Entre as sanções defendidas por alguns governos do Leste europeu estão a proibição de viagens de autoridades russas e um embargo a componentes de armas necessários para a fabricação de armas russas de tecnologia avançada.
O senador russo Andrei Klishas disse estar preparando medidas defensivas que poderão entrar em vigor se sanções forem impostas à Rússia. A legislação proposta "nos permitirá congelar ativos de empresas europeias e americanas, incluindo as de capital privado, que atuam em nosso país", disse ele ao jornal "Izvestia", pró-Kremlin.
Num sinal do endurecimento da posição russa, Sergei Shoigu, ministro da Defesa, disse que não há "absolutamente nenhum" soldado russo na Crimeia, repetindo a afirmação do presidente Vladimir Putin de que os homens armados que cercavam bases militares ucranianas na Crimeia na semana passada eram unidades regionais de autodefesa.
Diante desse quadro, os aliados ocidentais aceleraram os esforços para apoiar com mais convicção o novo governo ucraniano, que assumiu após a deposição do presidente pró-russo Viktor Yanukovich há dez dias.
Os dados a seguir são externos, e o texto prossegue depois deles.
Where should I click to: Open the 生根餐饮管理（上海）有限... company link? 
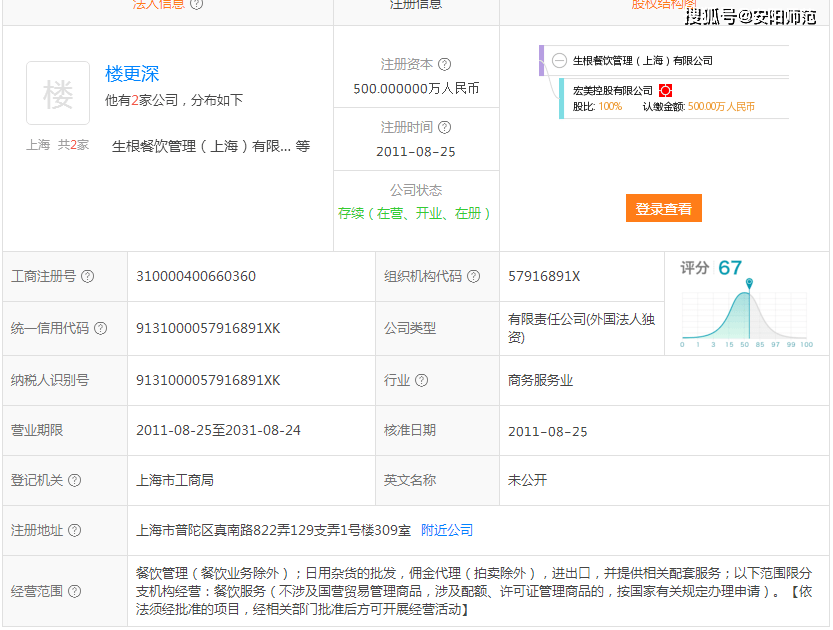[x=201, y=146]
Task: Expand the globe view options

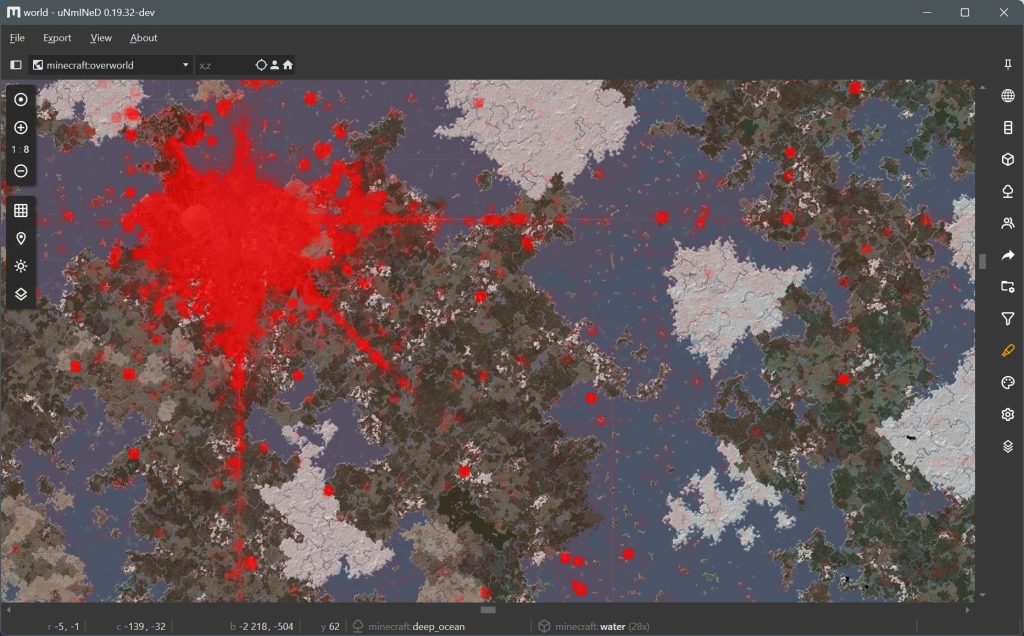Action: click(x=1006, y=95)
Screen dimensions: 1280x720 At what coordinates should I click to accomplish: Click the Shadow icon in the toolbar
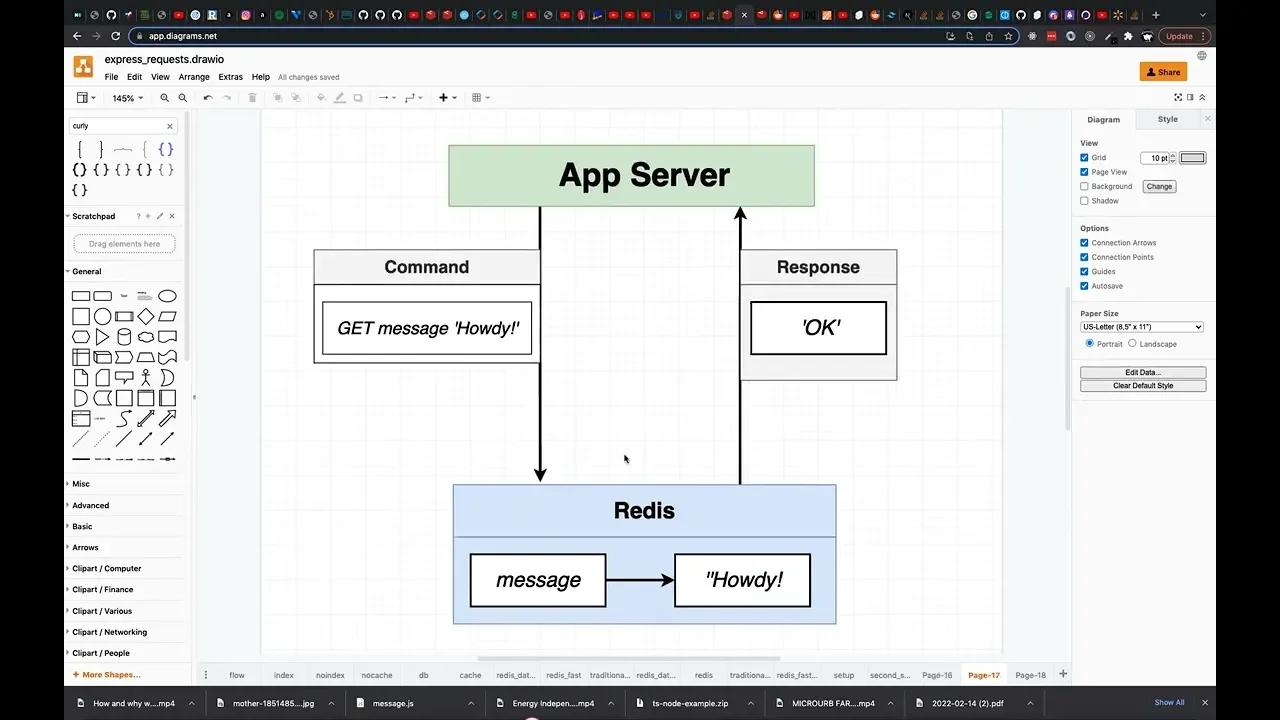coord(358,97)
A União Europeia anunciou uma ajuda de € 11 bilhões, incluindo um financiamento fiscal de curto prazo de € 1,6 bilhão, e o Banco Europeu para a Reconstrução e o Desenvolvimento disse que está pronto para investir € 5 bilhões na Ucrânia até 2020.
A Organização para a Segurança e a Cooperação na Europa enviou 35 observadores militares desarmados ao porto ucraniano de Odessa, no Mar Negro, como parte de um esforço para convencer Moscou a trocar suas próprias forças por monitores internacionais.
A recusa de Lavrov de se encontrar com Andriy Deshchytsia, o novo ministro do Exterior da Ucrânia, forçou os dois signatários restantes de um pacto ucraniano de segurança firmado em 1994, o Reino Unido e os Estados Unidos, a se reunirem com Deshchytsia por conta própria.
Um comunicado emitido pelos três ministros do Exterior - o senador John Kerry, dos EUA, William Hague, do Reino Unido, e Deshchytsia - repetiu a condenação à ocupação russa e pediu "discussões diretas entre a Ucrânia e a Rússia" para resolver o conflito.
Mais cedo, ontem, o banco central russo revelou que gastou US$ 11,3 bilhões em suporte ao rublo no começo da semana, depois que investidores começaram a tirar dinheiro da Rússia com a escalada da crise na Ucrânia no fim de semana. O tamanho da intervenção de segunda-feira ficou acima das estimativas da maior parte dos operadores de câmbio.